The physical descriptions of the ship in the novel were eerily close to what Titanic would eventually become; including a capacity for 3,000 passengers and crew, the configuration of the masts and even the propellers. To some, Robertson was a visionary if not a prophet. The legend survives to this day because of those similarities.
It is not well-known beyond the committed because the similarities end there. And even the seeming connections are not all that fantastic to begin with; in 1898 large ships were attaining that configuration and size, Robertson merely imagined what the next steps might be. Further, the route through the North Atlantic was just common and icebergs a quite familiar hazard especially at night (both Titan and Titanic met their fate around midnight).
Thinking the novel some kind of wizardry on the part of Morgan Robertson is an example of the Texas Sharpshooter fallacy.

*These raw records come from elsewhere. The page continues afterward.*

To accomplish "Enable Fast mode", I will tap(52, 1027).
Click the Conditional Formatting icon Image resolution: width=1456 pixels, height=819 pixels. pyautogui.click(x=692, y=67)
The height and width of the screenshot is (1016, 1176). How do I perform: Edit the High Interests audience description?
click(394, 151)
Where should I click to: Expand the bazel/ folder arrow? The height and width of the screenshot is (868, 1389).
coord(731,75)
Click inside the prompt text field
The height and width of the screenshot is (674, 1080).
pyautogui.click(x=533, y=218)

In this specific case, observation has proved that view correct as Robertson does not ever again appear in the same visionary capacity.
The name of the fallacy is reportedly traced to epidemiologist Dr. Seymour Grufferman in debunking cancer clusters. There are various versions of the story, but one of the earliest appeared in a newspaper in Arizona in October 1982:
I once read a story of an army sharpshooter who visited a small town. He was amazed to find targets drawn on trees, walls, fences and barns. Even more fascinating was the fact that each target had a bullet hole in the exact center of its bull's eye.
Inquiring about this, he had the honor of meeting the remarkable marksman. “I've never seen anything like this in my entire career,” said the Army man. “It's incredible!
How did you do it?”
“Easy as pie,” replied the local rifleman. “I shoot first and draw the circles afterwards.”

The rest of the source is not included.